## Start EXTRACTED RECORDS

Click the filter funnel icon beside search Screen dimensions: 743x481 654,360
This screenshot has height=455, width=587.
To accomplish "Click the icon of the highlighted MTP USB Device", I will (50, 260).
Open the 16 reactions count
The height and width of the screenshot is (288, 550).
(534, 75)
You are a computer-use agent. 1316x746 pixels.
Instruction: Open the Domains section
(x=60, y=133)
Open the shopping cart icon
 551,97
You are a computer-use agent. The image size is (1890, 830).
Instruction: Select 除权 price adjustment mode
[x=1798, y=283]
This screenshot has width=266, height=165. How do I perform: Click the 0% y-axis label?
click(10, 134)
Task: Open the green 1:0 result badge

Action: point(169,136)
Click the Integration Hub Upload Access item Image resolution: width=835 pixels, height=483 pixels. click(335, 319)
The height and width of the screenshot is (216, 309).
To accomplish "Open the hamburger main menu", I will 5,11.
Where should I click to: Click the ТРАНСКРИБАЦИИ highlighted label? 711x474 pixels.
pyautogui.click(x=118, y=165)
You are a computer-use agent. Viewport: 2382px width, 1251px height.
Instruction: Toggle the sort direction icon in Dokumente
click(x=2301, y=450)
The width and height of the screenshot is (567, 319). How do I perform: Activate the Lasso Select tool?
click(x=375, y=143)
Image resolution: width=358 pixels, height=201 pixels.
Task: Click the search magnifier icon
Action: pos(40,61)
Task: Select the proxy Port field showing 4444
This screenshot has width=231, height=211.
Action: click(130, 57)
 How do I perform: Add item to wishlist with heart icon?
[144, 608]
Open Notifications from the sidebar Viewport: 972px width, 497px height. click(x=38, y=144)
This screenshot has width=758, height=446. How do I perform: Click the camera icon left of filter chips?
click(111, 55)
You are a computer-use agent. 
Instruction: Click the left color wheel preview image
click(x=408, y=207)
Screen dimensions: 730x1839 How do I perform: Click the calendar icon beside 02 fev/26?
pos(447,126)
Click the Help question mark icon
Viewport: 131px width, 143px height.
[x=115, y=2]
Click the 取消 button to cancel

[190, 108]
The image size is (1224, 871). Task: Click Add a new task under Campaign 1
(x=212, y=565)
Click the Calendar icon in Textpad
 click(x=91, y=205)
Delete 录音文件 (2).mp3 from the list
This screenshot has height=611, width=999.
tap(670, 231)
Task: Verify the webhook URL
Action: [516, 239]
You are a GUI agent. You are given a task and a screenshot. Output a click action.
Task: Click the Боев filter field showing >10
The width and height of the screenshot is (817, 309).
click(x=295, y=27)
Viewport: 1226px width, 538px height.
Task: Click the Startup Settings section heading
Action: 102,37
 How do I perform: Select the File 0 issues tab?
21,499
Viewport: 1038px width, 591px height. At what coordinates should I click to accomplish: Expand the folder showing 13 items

## End EXTRACTED RECORDS

» INSTRUCTIONS TO FOLLOW
Copy every row above, keeping each character and line break unchanged.

» ANSWER
Click the filter funnel icon beside search Screen dimensions: 743x481 654,360
This screenshot has height=455, width=587.
To accomplish "Click the icon of the highlighted MTP USB Device", I will (50, 260).
Open the 16 reactions count
The height and width of the screenshot is (288, 550).
(534, 75)
You are a computer-use agent. 1316x746 pixels.
Instruction: Open the Domains section
(x=60, y=133)
Open the shopping cart icon
 551,97
You are a computer-use agent. The image size is (1890, 830).
Instruction: Select 除权 price adjustment mode
[x=1798, y=283]
This screenshot has width=266, height=165. How do I perform: Click the 0% y-axis label?
click(10, 134)
Task: Open the green 1:0 result badge

Action: point(169,136)
Click the Integration Hub Upload Access item Image resolution: width=835 pixels, height=483 pixels. click(335, 319)
The height and width of the screenshot is (216, 309).
To accomplish "Open the hamburger main menu", I will 5,11.
Where should I click to: Click the ТРАНСКРИБАЦИИ highlighted label? 711x474 pixels.
pyautogui.click(x=118, y=165)
You are a computer-use agent. Viewport: 2382px width, 1251px height.
Instruction: Toggle the sort direction icon in Dokumente
click(x=2301, y=450)
The width and height of the screenshot is (567, 319). How do I perform: Activate the Lasso Select tool?
click(x=375, y=143)
Image resolution: width=358 pixels, height=201 pixels.
Task: Click the search magnifier icon
Action: pos(40,61)
Task: Select the proxy Port field showing 4444
This screenshot has width=231, height=211.
Action: click(130, 57)
 How do I perform: Add item to wishlist with heart icon?
[144, 608]
Open Notifications from the sidebar Viewport: 972px width, 497px height. click(x=38, y=144)
This screenshot has width=758, height=446. How do I perform: Click the camera icon left of filter chips?
click(111, 55)
You are a computer-use agent. 
Instruction: Click the left color wheel preview image
click(x=408, y=207)
Screen dimensions: 730x1839 How do I perform: Click the calendar icon beside 02 fev/26?
pos(447,126)
Click the Help question mark icon
Viewport: 131px width, 143px height.
[x=115, y=2]
Click the 取消 button to cancel

[190, 108]
The image size is (1224, 871). Task: Click Add a new task under Campaign 1
(x=212, y=565)
Click the Calendar icon in Textpad
 click(x=91, y=205)
Delete 录音文件 (2).mp3 from the list
This screenshot has height=611, width=999.
tap(670, 231)
Task: Verify the webhook URL
Action: [516, 239]
You are a GUI agent. You are given a task and a screenshot. Output a click action.
Task: Click the Боев filter field showing >10
The width and height of the screenshot is (817, 309).
click(x=295, y=27)
Viewport: 1226px width, 538px height.
Task: Click the Startup Settings section heading
Action: 102,37
 How do I perform: Select the File 0 issues tab?
21,499
Viewport: 1038px width, 591px height. At what coordinates should I click to accomplish: Expand the folder showing 13 items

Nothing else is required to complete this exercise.